Throughout the evening, Critical Path Security was made aware of an attack on high-profile users of Twitter. This attack was used to facilitate the generation and collection of BitCoin and other cryptocurrency revenue.
At this time, all indications point to this attack being one of unauthorized access to an internal management toolkit. The screenshots of this toolkit are shown below.
What is undetermined at this time is if an internal employee was part of this attack. The following statements were made by the criminals to the Motherboard publication.
"We used a rep that literally done all the work for us," one of the sources told Motherboard. The second source added they paid the Twitter insider."

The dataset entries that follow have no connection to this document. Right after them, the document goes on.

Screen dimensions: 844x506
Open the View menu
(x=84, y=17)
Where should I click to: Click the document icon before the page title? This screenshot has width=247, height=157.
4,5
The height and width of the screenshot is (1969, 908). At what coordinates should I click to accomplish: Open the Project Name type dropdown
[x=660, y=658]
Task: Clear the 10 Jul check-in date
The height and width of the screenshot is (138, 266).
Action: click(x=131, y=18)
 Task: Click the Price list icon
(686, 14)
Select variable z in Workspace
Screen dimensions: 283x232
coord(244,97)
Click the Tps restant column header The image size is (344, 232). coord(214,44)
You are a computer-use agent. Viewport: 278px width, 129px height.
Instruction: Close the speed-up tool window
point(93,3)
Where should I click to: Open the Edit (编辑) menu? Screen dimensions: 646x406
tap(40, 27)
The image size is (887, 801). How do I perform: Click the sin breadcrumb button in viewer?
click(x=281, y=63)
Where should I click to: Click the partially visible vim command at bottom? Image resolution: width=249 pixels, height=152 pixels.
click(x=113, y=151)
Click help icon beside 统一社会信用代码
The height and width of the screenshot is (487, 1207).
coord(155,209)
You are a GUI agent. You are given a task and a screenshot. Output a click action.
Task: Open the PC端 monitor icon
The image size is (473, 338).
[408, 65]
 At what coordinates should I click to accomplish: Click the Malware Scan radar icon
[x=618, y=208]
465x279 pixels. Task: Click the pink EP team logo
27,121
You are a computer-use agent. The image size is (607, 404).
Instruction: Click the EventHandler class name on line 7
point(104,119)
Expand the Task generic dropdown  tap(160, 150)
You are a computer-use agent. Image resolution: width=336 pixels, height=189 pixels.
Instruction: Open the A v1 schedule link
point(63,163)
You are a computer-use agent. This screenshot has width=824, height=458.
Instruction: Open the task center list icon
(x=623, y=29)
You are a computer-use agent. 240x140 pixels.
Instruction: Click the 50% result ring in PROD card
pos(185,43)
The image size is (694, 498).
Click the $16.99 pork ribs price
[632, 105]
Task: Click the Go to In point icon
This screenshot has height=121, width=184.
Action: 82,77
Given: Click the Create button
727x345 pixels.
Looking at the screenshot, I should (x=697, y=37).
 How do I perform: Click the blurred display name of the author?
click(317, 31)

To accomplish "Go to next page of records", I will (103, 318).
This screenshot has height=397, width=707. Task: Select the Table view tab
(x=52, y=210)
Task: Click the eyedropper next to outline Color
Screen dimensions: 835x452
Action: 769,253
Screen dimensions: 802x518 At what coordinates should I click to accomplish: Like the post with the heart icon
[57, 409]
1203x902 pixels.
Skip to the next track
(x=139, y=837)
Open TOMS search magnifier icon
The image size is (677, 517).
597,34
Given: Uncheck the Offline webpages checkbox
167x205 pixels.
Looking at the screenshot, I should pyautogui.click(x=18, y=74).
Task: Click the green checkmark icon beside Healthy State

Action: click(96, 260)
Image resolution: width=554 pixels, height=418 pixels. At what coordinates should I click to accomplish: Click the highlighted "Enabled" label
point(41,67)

What is clear is the proper security around administrative tools at Twitter was insufficient for the risk they accepted by providing a social media platform to over 330 million accounts, including most of the 10 most wealthy people in the world.
Twitter later confirmed that the attack was caused by “a coordinated social engineering attack by people who successfully targeted some of our employees with access to internal systems and tools.”
Organizations worldwide should be reviewing the impact of their administrative tools and how the increase in Work From Home (WFH) activities has changed and often increased the attack surface for their organization.
As we've mentioned in many talks and presentations over the recent years, Insider Threats and Internal Malicious Users will always be a formidable threat to an organization's security posture. The ability to patch or upgrade the "HumanOS" is nearly impossible without continual security awareness training and ongoing development of administrative and technical security controls to prevent these sorts of attacks from occurring.
At this time, it does not appear that sensitive information has been harvested or leaked. That being said, with complete access to these accounts, it would be possible to collect personal conversations between affected parties and the sensitive information used to validate a legitimate user's access.